▶ _What to work on_: Copy out every line of the entries below word for word, leaving out the pictures.
[START Entries shown]
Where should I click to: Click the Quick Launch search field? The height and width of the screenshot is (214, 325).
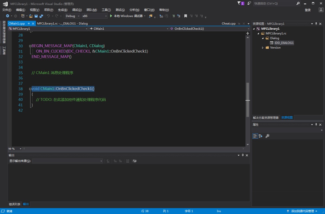(x=274, y=4)
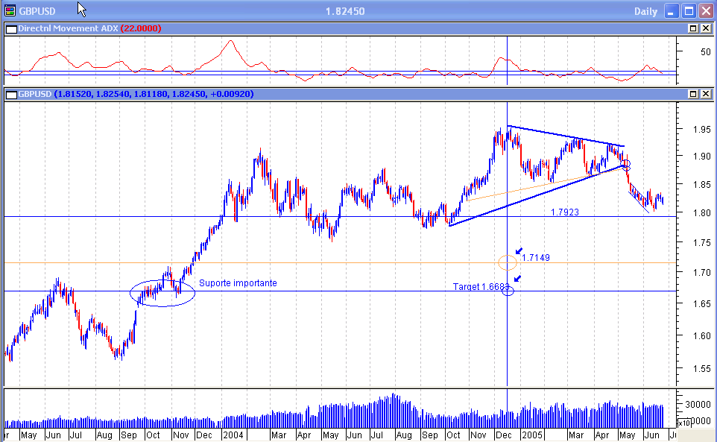Click the 1.7149 price annotation
Screen dimensions: 717x442
coord(536,257)
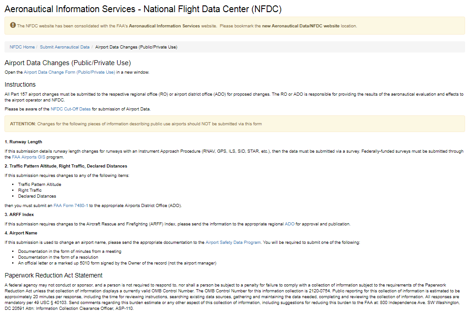The height and width of the screenshot is (313, 470).
Task: Open the Aeronautical Information Services link in the banner
Action: 164,26
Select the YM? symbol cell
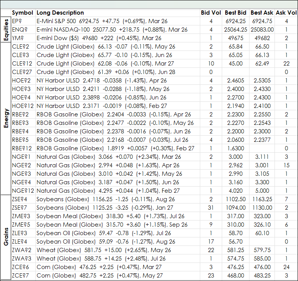 18,38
[END Entries shown]
▶ _Right answer_:
Where should I click to: Click the Quick Launch search field? The height and width of the screenshot is (214, 325).
(x=274, y=4)
Click the 1.7149 price annotation
Screen dimensions: 717x442
coord(536,257)
The height and width of the screenshot is (313, 470).
Task: Open the Aeronautical Information Services link in the banner
Action: 164,26
Select the YM? symbol cell
 18,38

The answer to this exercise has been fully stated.